Photo: Jeff Kowalsky/AFP via Getty Images
With the House impeachment roll call underway at the Capitol last night, President Trump said at the "Merry Christmas Rally" thrown by his campaign in Battle Creek, Mich.: "By the way, it doesn't really feel like we're being impeached!"
It was very real. 151 years after President Andrew Johnson, and 21 years after President Bill Clinton, Trump became the third president to be impeached by the House of Representatives.
- Not a single Republican joined the Democrats, and only a couple of Democrats peeled off. It was as stark a party-line vote as you get.
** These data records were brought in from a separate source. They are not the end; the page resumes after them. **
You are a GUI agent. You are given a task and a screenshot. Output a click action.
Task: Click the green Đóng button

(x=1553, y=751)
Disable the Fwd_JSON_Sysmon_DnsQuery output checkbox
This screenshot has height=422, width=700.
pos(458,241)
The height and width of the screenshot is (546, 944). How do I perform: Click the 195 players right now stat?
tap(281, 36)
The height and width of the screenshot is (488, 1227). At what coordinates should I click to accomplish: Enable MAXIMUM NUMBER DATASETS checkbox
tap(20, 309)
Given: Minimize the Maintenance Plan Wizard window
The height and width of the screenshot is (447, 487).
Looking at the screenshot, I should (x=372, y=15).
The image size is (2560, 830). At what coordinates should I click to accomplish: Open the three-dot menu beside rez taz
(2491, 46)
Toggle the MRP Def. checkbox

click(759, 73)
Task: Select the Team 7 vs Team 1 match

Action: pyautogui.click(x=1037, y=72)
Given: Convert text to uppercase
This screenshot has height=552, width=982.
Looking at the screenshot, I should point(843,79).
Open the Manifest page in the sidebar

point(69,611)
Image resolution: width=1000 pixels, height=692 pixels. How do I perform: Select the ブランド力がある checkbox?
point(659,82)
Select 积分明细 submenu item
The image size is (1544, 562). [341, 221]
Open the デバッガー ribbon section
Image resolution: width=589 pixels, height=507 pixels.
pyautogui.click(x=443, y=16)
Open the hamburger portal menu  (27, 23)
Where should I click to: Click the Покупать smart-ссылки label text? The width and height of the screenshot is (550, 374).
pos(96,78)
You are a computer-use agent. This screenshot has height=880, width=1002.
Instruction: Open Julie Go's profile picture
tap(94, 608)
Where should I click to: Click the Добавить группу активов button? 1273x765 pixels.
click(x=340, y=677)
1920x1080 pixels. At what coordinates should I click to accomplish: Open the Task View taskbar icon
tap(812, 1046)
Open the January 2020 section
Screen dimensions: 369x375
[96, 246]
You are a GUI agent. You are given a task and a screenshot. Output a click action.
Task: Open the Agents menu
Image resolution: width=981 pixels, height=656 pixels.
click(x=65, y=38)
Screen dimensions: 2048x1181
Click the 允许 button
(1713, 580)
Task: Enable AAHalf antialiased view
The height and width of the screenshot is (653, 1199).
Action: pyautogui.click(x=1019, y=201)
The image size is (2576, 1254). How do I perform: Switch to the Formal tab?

Axios was in the arena for the surreal moment:
- Somebody tells Trump the result mid-speech and he starts reading out the impeachment vote total as if it’s a lopsided Rasmussen poll or his 2016 electoral college victory.
- The crowd starts cheering, while he describes his own impeachment as an amazing result because all Republicans stuck together.

The Battle Creek crowd was composed of true Trump die-hards: Many of them lined up for hours outside the stadium in the ice and snow.
- Tom and Barb Runels of Battle Creek (in the photo above) told Axios they waited outside the arena from 2 p.m. to 6:30 p.m.
- "She was shivering," he said, but added it was worth the wait.
At the Capitol, members leaped out of their seats when it was time to vote.
- Several members cast their votes by hand, rather than electronically, and waved their red and green cards in the air as they swarmed the ballot box.
- Reporters leaned over the press gallery rails as they watched the green Ys and red Rs light up on the wall next to members' names.
- When the first article of impeachment ("Abuse of Power") was adopted, Republicans booed loudly. Some chanted “Four more years!”
- Several members stared at the vote tallies on the walls of the House chamber, watching as the votes trickled in.
- Republicans emptied from the floor before Speaker Nancy Pelosi officially announced that Article II ("Obstruction of Congress") had been adopted.
Several Democratic members wore black as a signal, they said, that it was "a sad and solemn day."
- Most Republican members wore red ties.
- Pelosi wore all black and a gold brooch in the shape of the House Speaker’s mace.
- Her office said the brooch was given to her as a gift, and that she wears it on "big days."
- As the day began, two people seated in the public House gallery were dressed in red devil costumes, with their faces painted white.